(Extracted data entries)
++++++++++++++++++++
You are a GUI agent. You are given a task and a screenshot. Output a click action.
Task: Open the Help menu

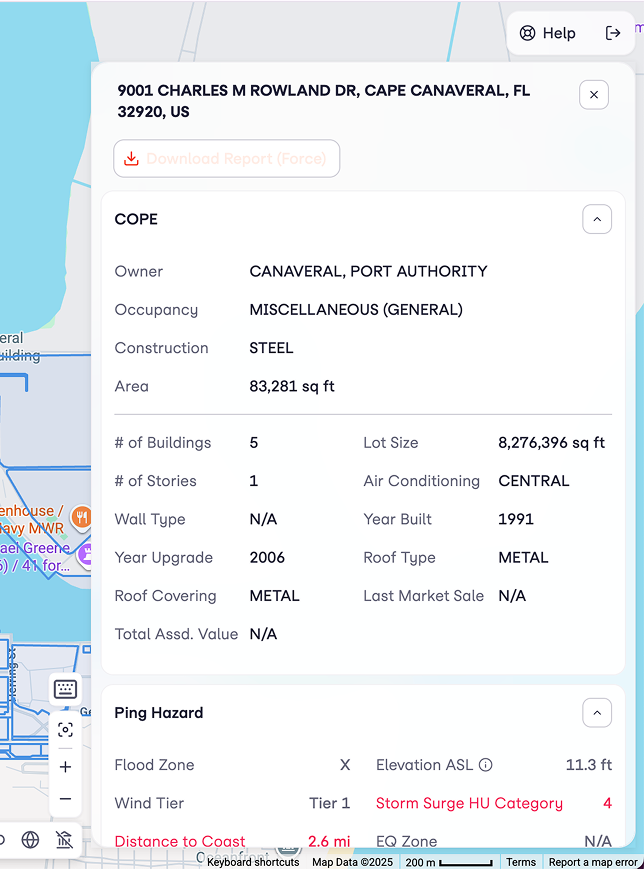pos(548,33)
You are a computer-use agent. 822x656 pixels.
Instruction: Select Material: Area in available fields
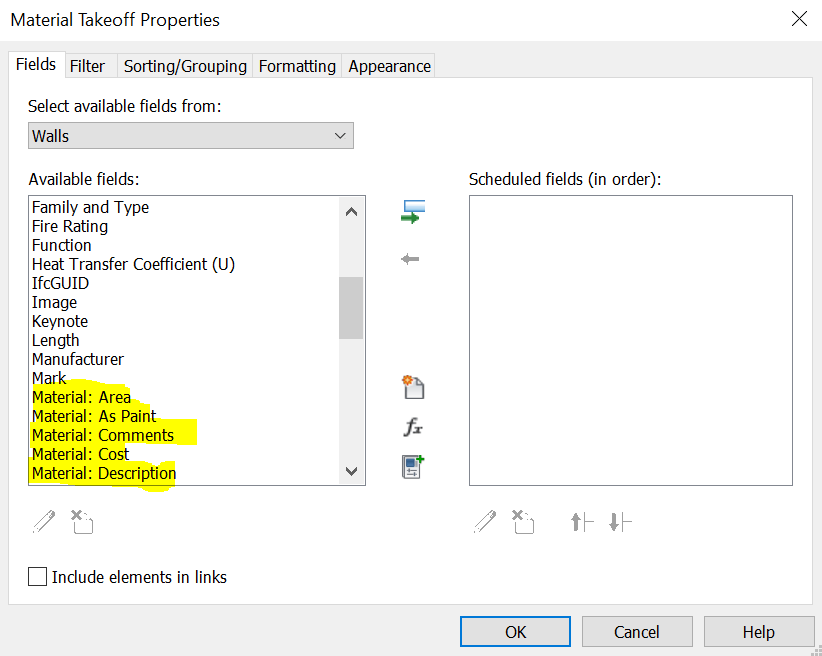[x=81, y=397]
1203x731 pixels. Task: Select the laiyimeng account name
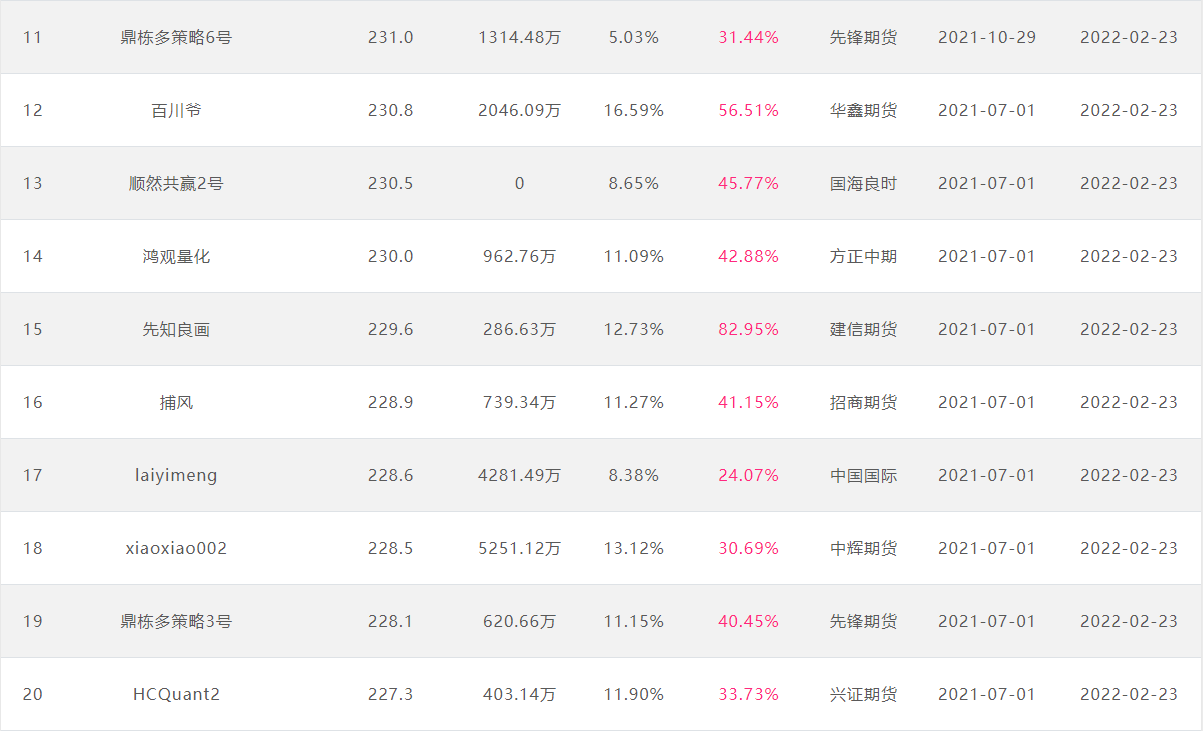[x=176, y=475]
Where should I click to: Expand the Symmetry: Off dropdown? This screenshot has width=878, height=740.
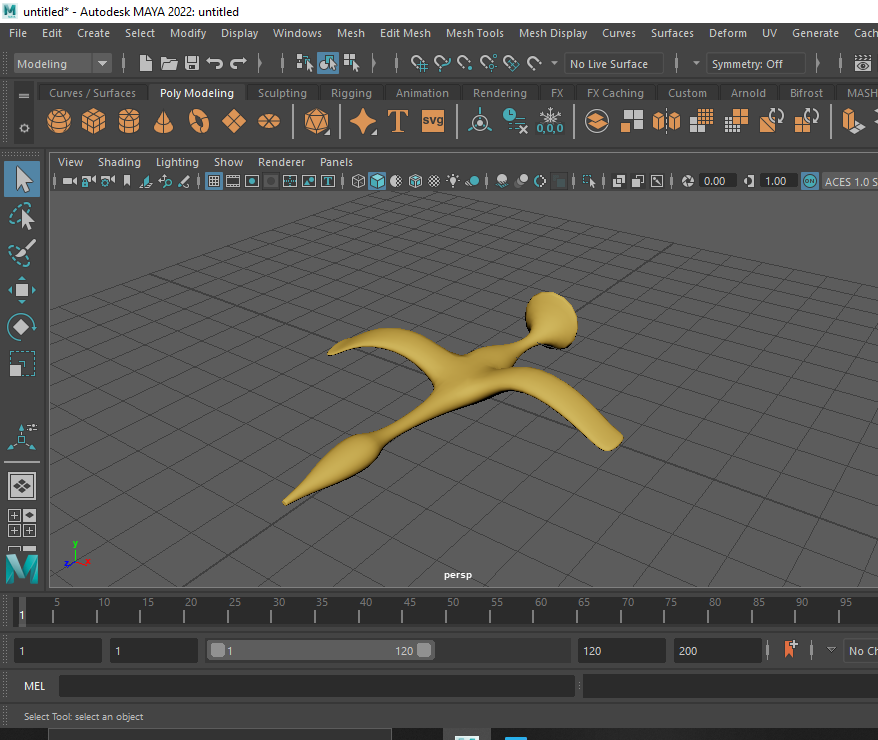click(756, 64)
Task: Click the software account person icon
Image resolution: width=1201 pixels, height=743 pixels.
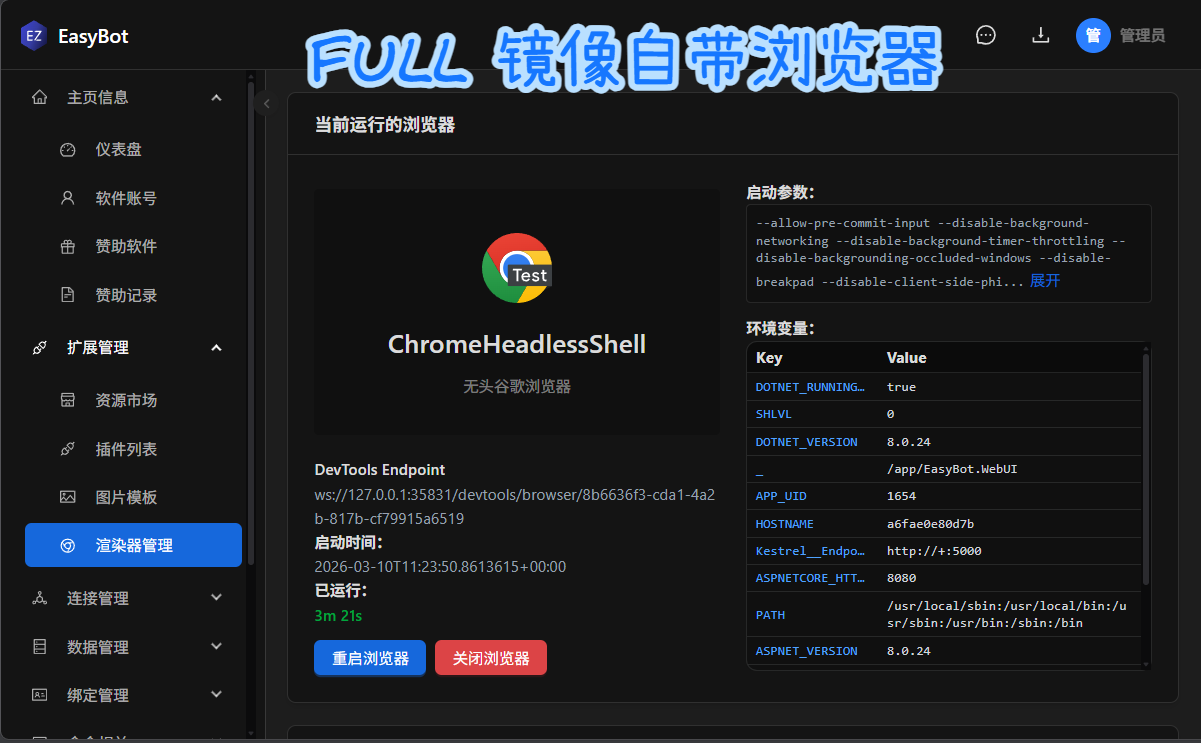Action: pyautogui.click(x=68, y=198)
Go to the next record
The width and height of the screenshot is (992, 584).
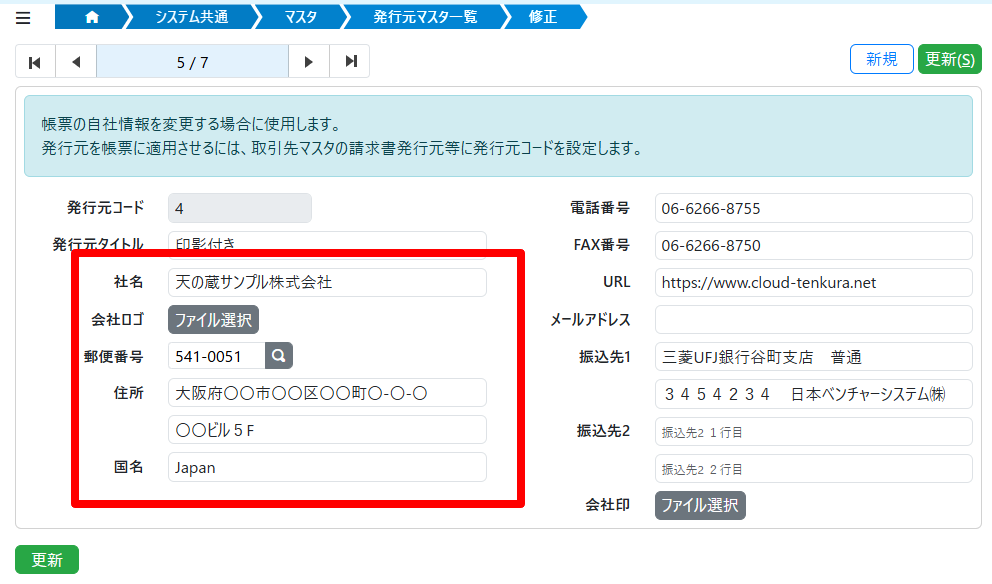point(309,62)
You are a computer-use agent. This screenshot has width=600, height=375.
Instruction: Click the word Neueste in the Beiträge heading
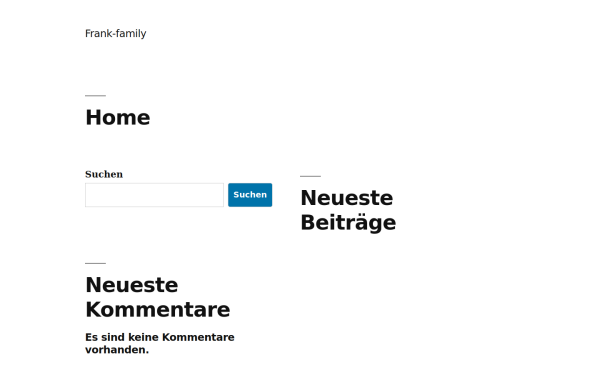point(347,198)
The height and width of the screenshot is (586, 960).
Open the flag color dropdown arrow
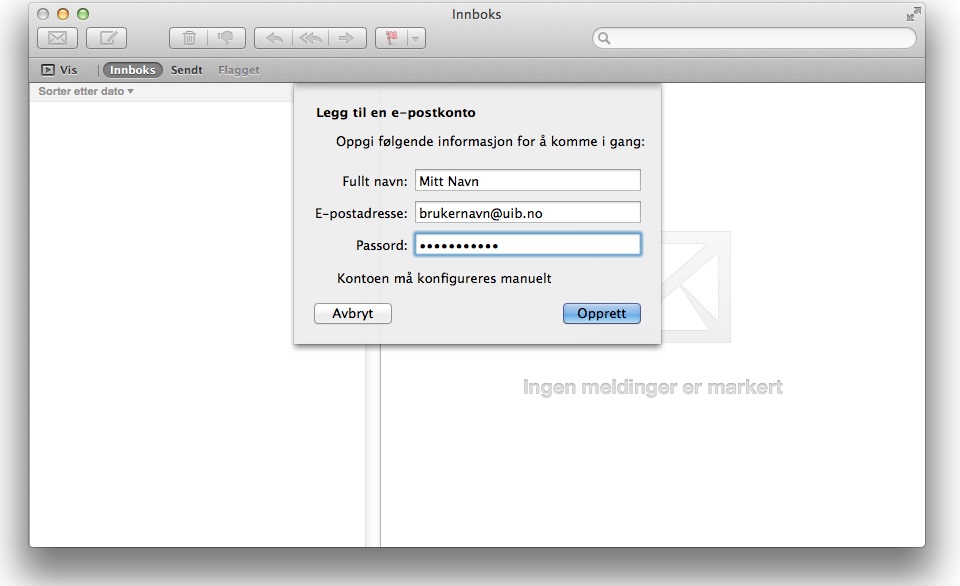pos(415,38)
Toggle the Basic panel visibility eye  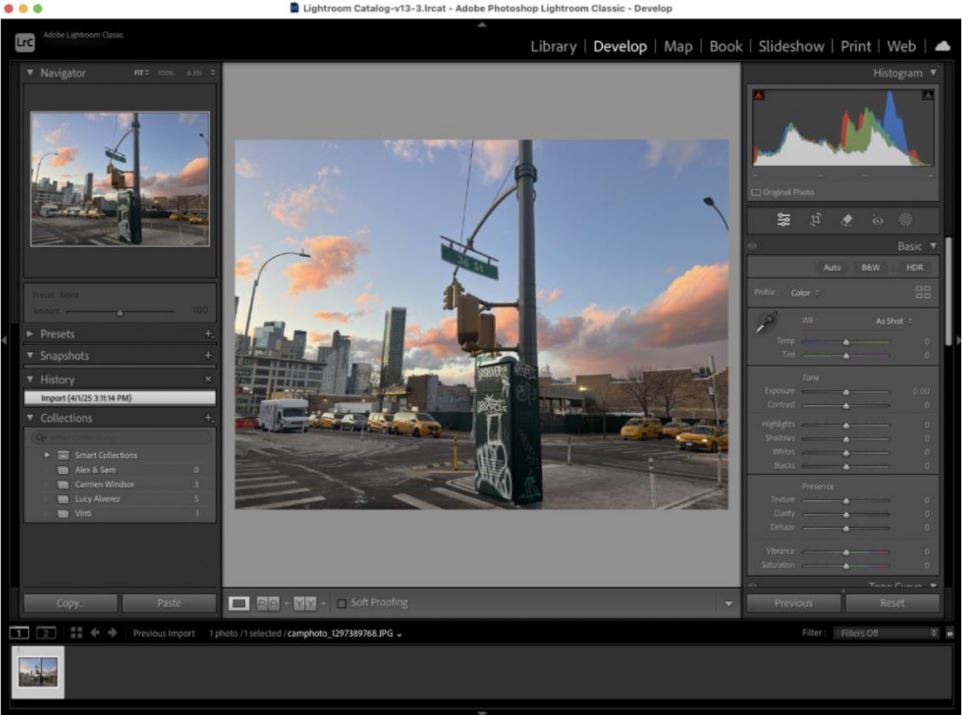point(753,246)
++++++++++++++++++++
**What is expected:**
Show a copy of each line from the records above in which the string "agent" occurs.

**Answer to this exercise:**
You are a GUI agent. You are given a task and a screenshot. Output a click action.
You are a computer-use agent. 822x656 pixels.
You are a computer-use agent. This screenshot has width=600, height=375.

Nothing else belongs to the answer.